Best Reputation & Professional Monitoring
Cheapest Professional Monitoring
Truly Free DIY Home Security
Best for Samsung SmartThings Integration
Varies by product
Best For Affordable Hardware
Great For Small Homes And Apartments
The 6 Best DIY Home Security Systems
Best Reputation & Professional Monitoring: Frontpoint
If you like the idea of DIY installation, but know you would prefer the peace of mind that comes with 24/7 professional monitoring, Frontpoint offers both. Systems start at $100 upfront, and the setup is easy too: The control panel comes pre-configured, so all you have to do is peel a few adhesive stickers and place equipment around your home. Professional monitoring starts at $35 per month but comes with the benefit of Frontpoint’s “Crash and Smash” protection feature, which alerts security operators if your system goes offline. The only downside: Frontpoint requires either a 12- or 36-month contract.
Cheapest Professional Monitoring and a Three Year Warranty: SimpliSafe
SimpliSafe offers five packages (starting at $230) that are incredibly easy install. And like the rest of our top picks, you can upgrade to professional monitoring if you want for $15 per month — which is the cheapest professional monitoring of all our top picks. You can even try it for 60 days and return for a full refund if you don’t like it. But there are a couple of downsides: SimpliSafe doesn’t offer any sort of home automation, and reports have shown hackers can disable the system with basic knowledge and about $50 worth of equipment. You’ll also have to upgrade to the $25-per-month plan in order to receive SMS and email alerts.
Truly Free DIY Home Security: Abode
Abode’s $320 DIY home security system is hard to beat. It offers completely free self-monitoring, the best app experience available, Amazon Alexa and IFTTT integration, and a sleek design. It’s basically the Bentley of DIY home security systems. We also love Abode’s online security dashboard, which provides you with an easy-to-read hub that’s accessible on any internet-connected device. Monitoring plans start at a whopping zero dollars per month, which gets you three days’ worth of security history. Bump that up to $30 per month and you get the benefit of professional monitoring and a 90-day media timeline.

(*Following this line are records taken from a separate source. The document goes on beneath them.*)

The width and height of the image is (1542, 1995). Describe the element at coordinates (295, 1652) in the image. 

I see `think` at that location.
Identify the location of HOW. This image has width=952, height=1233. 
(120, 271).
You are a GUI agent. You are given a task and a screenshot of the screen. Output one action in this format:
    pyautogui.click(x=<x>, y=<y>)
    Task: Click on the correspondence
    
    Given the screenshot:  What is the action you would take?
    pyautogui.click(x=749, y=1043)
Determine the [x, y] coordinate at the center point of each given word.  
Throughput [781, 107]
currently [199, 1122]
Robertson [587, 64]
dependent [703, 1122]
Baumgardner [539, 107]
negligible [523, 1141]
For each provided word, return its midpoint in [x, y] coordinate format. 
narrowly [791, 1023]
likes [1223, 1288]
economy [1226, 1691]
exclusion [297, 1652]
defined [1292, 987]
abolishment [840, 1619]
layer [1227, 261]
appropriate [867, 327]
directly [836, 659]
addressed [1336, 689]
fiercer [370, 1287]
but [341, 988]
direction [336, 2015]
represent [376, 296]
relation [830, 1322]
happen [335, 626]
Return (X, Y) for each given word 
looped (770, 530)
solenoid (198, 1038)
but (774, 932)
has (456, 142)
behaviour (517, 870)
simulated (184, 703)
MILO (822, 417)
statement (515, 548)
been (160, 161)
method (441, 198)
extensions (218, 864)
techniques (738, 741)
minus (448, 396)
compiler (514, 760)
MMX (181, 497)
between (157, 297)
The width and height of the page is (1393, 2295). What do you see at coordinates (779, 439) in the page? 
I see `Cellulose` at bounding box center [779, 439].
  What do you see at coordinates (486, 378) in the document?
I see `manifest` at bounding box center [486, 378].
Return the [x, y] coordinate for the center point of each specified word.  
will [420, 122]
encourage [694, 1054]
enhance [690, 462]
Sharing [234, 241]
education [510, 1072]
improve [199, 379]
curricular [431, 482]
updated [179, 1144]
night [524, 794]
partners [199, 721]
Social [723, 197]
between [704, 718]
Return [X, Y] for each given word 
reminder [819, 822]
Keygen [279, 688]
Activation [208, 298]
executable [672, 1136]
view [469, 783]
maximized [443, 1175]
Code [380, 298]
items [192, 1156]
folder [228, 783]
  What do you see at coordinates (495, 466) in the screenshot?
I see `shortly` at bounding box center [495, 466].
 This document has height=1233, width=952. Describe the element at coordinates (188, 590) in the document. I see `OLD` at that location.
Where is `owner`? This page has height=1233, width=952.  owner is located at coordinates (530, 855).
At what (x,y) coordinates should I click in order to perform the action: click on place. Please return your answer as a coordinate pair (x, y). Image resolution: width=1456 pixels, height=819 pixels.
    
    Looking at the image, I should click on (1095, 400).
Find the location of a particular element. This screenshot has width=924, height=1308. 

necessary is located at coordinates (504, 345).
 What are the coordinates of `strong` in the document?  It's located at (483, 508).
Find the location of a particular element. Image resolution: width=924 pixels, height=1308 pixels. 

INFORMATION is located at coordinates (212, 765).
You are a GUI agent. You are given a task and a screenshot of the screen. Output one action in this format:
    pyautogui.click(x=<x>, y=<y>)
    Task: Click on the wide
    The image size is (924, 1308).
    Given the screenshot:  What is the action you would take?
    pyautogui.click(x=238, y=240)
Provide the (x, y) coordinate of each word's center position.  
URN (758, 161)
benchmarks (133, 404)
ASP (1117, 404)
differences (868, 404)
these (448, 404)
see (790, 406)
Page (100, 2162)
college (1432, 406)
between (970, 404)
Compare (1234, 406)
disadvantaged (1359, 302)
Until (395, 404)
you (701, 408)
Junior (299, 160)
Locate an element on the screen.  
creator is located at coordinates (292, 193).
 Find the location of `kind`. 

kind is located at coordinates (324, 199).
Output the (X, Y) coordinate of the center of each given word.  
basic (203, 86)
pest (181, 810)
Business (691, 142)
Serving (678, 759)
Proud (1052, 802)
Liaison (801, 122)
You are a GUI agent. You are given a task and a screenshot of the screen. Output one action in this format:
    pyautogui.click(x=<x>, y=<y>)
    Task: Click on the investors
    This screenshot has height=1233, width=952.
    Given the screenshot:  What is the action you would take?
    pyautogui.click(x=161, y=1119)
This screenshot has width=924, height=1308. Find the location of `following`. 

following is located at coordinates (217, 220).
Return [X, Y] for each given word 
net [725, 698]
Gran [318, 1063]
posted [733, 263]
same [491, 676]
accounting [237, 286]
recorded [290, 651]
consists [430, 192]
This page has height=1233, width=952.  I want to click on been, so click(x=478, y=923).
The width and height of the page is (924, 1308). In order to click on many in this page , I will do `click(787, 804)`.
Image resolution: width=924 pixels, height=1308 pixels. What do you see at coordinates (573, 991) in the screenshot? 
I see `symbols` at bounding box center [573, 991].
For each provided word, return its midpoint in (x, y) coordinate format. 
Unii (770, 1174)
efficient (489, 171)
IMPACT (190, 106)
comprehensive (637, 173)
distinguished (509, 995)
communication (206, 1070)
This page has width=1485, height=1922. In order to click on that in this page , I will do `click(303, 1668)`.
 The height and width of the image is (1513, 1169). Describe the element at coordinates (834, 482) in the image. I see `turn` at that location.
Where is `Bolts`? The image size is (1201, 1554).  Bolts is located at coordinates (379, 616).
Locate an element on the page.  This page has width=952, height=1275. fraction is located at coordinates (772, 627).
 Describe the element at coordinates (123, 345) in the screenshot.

Best for Samsung SmartThings Integration: Scout Alarm
Scout covers all the basics of a DIY home security system in stylish form. Plus, it offers incredibly tight integration with Samsung SmartThings (not to mention Amazon Alexa and IFTTT). Unlike Abode, Scout charges $10 just to use basic self-monitoring features, like push notifications and SMS alerts. But if you think you might be interested in professional monitoring down the road, but aren’t ready to commit, Scout is a pretty attractive option: At $20 per month, it has the second-cheapest professional monitoring option of all our top picks. (SimpliSafe’s professional monitoring costs $15 per month.)
Best For Affordable Hardware: Lowe’s Iris
The Lowe’s Iris has one standout feature: super affordable add-on equipment. You’ll have to pay a bit more upfront to get set up, but Iris’ extra sensors generally run $8 cheaper than the rest of the competition. Iris also has the largest selection of third-party home automation devices — we’re talking anything from WiFi garden sprinklers to smartphone-controlled doggy doors. But there’s one obnoxious downside: Lowe’s doesn’t offer an equipment warranty for Iris, so if you encounter a defective device, don’t expect Lowe’s to help.
Great For Small Homes And Apartments: Canary
Canary is a $160 DIY home security tower with a high-quality 1080p camera — we had thirty feet of clarity in complete darkness. It’s also packed with a few extra features: an air quality sensor and a 90db siren. It’s designed for small homes and apartments, but it also has the ability to sync with multiple Canary cameras to form a web of video security around a larger home. Canary doesn’t offer professional monitoring, or have a cellular backup, but we loved that it offers a free 24-hour video history.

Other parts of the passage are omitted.